Acte III (Fin)
Scène V
LISE – DOURQUINAT – La MARQUISE – FÉLIX – DUQUATRAIN
DUQUATRAIN
Je suis Eugène le poète,
Et j’ai des rimes plein la tête.
Maître, je suis heureux de vous voir.
Vous êtes mon espoir.
LISE
Tout bien pesé, ce n’est pas Victor Hugo.
DUQUATRAIN
Avez-vous lu mon dernier recueil ?
Vous y feriez bon accueil.
FÉLIX
Ce sera une joie de le lire.
DUQUATRAIN
J’y ai mis toute ma lyre.
LISE
Quel délire !
DOURQUINAT
N’zallons bientôt c’mencer, spavré ?
La MARQUISE
Vous ignorez les bonnes manières. Les dames doivent passer d’abord.
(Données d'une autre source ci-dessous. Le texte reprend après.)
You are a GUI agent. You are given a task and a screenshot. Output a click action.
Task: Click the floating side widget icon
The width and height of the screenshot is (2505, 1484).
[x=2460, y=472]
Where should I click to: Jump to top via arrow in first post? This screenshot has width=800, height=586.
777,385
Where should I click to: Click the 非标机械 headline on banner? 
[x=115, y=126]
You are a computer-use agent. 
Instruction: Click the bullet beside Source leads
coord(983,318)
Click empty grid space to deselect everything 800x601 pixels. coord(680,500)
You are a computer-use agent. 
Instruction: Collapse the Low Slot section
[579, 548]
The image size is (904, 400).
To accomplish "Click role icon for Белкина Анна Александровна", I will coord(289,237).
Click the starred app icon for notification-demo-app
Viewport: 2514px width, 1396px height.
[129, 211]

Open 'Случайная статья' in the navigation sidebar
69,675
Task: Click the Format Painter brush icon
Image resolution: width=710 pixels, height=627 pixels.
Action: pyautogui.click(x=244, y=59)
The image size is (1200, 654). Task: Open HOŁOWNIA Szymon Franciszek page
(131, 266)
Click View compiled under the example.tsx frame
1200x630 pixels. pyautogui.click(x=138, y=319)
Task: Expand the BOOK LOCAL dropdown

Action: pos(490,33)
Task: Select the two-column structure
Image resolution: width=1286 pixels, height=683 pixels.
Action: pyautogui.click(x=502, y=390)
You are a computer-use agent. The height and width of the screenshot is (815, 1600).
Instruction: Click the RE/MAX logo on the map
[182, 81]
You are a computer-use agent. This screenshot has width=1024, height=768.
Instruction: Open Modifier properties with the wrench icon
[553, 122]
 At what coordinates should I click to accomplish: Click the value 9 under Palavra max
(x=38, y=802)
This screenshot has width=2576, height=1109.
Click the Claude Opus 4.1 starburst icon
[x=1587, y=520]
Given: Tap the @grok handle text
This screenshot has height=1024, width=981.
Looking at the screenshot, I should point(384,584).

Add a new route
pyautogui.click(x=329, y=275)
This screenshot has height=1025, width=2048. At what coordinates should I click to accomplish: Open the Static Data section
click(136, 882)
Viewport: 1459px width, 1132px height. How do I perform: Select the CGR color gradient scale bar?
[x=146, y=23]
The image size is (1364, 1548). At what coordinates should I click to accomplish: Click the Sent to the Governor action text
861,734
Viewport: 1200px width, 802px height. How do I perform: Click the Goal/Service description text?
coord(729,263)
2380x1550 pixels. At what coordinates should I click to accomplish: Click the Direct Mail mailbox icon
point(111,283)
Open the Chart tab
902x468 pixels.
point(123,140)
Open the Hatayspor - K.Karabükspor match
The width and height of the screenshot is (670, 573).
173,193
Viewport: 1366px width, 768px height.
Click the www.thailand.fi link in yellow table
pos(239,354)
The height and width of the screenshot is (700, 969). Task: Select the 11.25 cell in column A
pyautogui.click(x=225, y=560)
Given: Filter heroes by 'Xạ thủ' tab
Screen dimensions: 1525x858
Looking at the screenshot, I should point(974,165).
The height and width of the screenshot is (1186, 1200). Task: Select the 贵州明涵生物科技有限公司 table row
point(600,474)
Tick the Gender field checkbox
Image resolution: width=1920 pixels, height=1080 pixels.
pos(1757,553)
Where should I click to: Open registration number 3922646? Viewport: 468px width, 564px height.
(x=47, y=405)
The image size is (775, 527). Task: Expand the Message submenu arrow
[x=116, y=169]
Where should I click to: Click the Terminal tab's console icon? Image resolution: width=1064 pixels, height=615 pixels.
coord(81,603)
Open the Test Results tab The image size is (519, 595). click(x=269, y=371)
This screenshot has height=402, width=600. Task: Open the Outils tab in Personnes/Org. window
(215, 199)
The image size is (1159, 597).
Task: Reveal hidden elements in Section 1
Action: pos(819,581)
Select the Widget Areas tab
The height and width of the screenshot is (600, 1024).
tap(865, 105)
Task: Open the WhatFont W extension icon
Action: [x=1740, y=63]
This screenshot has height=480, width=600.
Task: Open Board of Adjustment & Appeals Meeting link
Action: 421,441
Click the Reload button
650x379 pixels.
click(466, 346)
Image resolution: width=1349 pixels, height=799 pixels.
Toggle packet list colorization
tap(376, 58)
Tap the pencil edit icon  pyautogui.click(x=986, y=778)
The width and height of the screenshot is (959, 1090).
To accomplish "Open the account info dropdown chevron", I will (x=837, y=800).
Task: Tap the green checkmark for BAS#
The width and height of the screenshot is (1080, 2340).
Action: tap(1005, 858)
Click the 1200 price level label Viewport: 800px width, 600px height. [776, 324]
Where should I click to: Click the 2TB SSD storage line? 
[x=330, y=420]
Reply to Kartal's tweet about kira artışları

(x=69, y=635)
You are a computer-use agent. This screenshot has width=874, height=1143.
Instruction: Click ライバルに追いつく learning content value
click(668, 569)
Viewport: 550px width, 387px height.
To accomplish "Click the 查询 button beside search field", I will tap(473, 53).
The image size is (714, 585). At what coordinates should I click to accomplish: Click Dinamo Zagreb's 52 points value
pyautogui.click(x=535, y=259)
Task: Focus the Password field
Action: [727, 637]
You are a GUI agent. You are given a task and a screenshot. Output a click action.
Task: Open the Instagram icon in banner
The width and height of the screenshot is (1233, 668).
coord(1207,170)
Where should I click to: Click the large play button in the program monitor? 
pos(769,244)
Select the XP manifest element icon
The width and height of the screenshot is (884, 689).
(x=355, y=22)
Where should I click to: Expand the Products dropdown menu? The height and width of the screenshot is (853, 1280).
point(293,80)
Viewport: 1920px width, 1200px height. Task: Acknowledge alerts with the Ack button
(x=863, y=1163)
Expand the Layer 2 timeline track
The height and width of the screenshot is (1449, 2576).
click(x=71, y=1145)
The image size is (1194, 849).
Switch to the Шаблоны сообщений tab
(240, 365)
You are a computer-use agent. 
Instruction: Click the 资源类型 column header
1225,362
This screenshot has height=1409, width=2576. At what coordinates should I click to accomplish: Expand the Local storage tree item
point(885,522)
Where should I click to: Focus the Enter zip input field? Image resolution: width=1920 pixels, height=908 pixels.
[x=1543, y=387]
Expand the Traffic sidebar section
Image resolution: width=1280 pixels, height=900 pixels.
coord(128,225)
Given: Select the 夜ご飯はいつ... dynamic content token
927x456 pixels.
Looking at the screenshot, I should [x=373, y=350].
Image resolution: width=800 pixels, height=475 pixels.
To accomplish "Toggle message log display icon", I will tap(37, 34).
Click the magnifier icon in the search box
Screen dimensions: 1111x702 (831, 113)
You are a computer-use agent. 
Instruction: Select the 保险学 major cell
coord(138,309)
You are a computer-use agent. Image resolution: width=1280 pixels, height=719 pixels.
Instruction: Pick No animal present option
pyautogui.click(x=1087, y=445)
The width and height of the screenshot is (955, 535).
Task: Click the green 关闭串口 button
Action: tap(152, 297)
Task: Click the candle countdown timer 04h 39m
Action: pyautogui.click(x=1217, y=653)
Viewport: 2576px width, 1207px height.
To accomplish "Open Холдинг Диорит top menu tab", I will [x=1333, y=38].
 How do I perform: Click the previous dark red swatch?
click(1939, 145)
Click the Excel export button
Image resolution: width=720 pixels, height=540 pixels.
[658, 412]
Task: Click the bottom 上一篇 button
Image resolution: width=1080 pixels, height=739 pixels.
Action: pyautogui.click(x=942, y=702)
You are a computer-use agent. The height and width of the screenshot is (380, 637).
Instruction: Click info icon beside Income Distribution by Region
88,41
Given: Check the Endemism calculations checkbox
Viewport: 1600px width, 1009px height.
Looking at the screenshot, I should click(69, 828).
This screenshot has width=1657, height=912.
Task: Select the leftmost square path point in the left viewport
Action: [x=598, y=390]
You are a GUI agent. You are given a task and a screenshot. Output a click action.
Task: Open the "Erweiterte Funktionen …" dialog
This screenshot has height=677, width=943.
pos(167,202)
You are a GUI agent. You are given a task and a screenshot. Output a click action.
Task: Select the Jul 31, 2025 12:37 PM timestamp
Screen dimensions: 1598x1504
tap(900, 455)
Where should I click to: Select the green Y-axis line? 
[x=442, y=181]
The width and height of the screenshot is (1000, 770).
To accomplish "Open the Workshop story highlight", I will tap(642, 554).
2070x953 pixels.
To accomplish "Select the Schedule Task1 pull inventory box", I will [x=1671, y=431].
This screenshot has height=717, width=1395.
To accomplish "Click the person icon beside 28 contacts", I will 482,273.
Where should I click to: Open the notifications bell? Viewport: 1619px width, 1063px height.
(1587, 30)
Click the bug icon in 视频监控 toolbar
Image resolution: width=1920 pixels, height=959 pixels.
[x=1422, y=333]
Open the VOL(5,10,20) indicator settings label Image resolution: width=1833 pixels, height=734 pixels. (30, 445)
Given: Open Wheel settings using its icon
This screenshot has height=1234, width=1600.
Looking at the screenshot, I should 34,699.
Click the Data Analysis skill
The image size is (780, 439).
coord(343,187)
Hu ! hu ! hu !
DOURQUINAT
Mais j’suis ar’vé l’premier, spavré ?
DUQUATRAIN
Inutile de nous quereller,
Car Jésus-Christ a dit
Sans contredit
« Les premiers seront les derniers. »
LISE
Et ces rimes à trois sous la mégatonne !
DOURQUINAT
L’a d’ça, Jésus ?
La MARQUISE
Dans les Évangiles. Hu ! hu ! hu !
FÉLIX
Bien, ne perdons pas notre temps, car le temps d’un artiste est précieux. Je suis capable de peindre trois toiles en même temps : je suis polygone.
LISE
Polygone, mon chéri ?
DOURQUINAT
S’n art a plusieurs côtés, spavré ?
La MARQUISE
Il peint plusieurs toiles en même temps sans s’emmêler les pinceaux. Hu ! hu ! hu !
LISE
Polychrone.
DOURQUINAT
C’est ski v’lait dire, spavré ?
FÉLIX
Bien ! Assez discuté. Mon Général, prenez ce siège. Madame la Marquise, asseyez-vous là. Monsieur Duquatrain… Je n’ai plus de chaise. Eh bien ! Restez debout. Un portrait en pied ce n’est pas mal non plus. Prenez la pause qui vous convient. Mon génie fera le reste.
La MARQUISE
Madame, vous n’auriez pas un éventail ?
LISE
Pour quoi faire ?
La MARQUISE
Pour poser avec un éventail. Une marquise posant sans éventail, ça ne peut pas se faire ? Hu ! hu ! hu !
FÉLIX
Lise, ma chérie, va me chercher un éventail pour madame la marquise.
DOURQUINAT
’Tendez ! J’ajuste ma f’ragère.
(Lise revient avec un éventail.)
FÉLIX
Tout le monde est en place ? On ne bouge plus. À vos marques. Prêts ?
LISE
Partez !
(Félix peint les trois tableaux à la fois avec une rapidité surprenante.)
FÉLIX
Ne bougez pas comme ça, mon Général, sinon le portrait sera flou.
DOURQUINAT
C’est que j’m’ank’lose à rien faire. Suis un homme d’action, spavré ?
FÉLIX
Vous n’êtes pas à ne rien faire, vous posez pour la gloire.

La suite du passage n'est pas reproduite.